L'Europe – en particulier celle de l'Ouest – avait déjà une économie développée et n'a donc pas suivi la même trajectoire sur cette période. En outre, note la professeure d'économie de l'université Clermont-Auvergne, "les inégalités en Europe sont beaucoup plus faibles, donc leur baisse est évidemment moins importante".

"Après une très forte augmentation des inégalités de revenus en Chine depuis la fin des années 1980, on assiste à une certaine stabilisation depuis 2008", reconnaît Sylvie Démurger, directrice de recherche au CNRS. Mais, ajoute la membre du Groupe d'analyse et de théorie économique (GATE), "aucun observateur sérieux ne se risquera à déclarer que les inégalités sont réduites en Chine."

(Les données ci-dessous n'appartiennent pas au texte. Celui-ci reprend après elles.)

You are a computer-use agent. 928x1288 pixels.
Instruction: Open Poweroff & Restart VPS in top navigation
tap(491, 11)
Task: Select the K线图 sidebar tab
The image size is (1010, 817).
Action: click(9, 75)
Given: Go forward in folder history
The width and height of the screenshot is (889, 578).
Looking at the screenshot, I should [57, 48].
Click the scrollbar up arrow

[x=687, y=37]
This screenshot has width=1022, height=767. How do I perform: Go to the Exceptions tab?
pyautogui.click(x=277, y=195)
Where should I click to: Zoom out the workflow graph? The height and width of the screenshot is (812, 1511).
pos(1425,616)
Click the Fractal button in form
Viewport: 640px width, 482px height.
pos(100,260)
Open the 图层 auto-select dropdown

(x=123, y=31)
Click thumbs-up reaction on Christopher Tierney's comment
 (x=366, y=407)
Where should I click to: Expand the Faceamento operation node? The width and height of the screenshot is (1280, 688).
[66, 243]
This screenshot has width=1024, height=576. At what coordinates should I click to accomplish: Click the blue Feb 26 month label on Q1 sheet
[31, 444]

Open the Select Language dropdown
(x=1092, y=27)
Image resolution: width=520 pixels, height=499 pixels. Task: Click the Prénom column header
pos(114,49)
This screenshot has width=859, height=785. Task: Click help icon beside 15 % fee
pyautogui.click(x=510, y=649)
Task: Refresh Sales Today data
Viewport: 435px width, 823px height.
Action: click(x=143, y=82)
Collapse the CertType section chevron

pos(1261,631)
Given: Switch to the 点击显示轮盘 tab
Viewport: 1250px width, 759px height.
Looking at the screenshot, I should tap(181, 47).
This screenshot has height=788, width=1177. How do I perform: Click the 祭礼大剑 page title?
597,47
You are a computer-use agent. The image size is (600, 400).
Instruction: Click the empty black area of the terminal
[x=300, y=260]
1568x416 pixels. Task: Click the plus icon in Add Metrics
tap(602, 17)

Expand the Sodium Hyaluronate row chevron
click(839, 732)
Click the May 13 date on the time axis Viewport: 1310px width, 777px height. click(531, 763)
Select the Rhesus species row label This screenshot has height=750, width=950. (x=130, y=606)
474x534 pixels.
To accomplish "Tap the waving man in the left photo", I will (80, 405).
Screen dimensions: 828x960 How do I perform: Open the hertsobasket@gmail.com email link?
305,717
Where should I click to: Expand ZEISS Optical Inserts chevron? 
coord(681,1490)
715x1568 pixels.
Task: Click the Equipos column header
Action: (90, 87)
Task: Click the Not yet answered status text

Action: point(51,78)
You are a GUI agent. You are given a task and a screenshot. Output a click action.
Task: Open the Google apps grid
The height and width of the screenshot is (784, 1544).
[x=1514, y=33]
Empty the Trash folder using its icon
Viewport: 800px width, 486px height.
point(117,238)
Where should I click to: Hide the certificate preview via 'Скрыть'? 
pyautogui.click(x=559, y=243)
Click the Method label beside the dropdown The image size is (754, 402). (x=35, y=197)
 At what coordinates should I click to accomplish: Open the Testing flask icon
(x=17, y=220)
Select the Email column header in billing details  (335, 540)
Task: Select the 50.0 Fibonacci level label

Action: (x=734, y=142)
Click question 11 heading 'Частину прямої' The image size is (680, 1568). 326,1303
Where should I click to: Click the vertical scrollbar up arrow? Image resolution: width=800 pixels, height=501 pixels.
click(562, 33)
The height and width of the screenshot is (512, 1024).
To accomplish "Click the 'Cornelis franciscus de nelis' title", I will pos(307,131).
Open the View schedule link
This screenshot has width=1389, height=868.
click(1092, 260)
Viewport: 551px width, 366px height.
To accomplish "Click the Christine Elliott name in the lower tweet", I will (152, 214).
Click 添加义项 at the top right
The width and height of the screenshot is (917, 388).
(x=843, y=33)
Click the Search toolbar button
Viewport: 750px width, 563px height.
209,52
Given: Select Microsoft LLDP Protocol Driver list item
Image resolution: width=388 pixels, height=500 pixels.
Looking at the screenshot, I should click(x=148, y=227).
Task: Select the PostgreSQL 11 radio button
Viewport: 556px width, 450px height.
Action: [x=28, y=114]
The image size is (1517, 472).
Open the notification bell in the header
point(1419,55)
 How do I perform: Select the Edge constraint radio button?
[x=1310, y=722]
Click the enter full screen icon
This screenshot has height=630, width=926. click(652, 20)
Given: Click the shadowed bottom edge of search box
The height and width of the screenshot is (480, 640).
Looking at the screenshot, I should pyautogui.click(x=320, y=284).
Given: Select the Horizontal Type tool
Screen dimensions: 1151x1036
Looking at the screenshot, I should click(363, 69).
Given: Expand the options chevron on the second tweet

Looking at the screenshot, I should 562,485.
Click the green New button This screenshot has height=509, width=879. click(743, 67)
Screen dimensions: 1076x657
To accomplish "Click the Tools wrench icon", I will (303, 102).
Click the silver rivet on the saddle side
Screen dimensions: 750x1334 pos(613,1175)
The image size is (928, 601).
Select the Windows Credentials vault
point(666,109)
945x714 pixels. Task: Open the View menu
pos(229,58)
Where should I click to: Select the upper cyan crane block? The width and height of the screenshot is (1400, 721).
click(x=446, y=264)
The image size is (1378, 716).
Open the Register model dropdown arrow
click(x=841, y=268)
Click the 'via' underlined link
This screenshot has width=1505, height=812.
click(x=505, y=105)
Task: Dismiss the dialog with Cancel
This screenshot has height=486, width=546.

Un indice "qui sous-estime" les inégalités en Chine

Car l'indice de Gini de la Chine est sujet à caution, expose la chercheuse. Les enquêtes, menées par le Bureau chinois des statistiques, mais aussi par des chercheurs indépendants, ont du mal à mesurer l'évolution des revenus des plus riches, assure-t-elle. "Dans une période où les revenus les plus hauts croissent particulièrement vite – ce qui est le cas de la Chine –, il est donc possible, et probable, que le Gini sous-estime le niveau réel des inégalités en ne parvenant pas à capter ces revenus les plus élevés."

Les estimations de ces hauts revenus, produites par certains chercheurs à partir d’informations éparses ou recomposées, donnent plutôt une augmentation du coefficient de Gini en Chine après 2008 qu’une baisse, pointe la spécialiste.

Il est donc difficile de croire à une réduction des inégalités en Chine, encore moins à une réduction plus rapide qu’ailleurs.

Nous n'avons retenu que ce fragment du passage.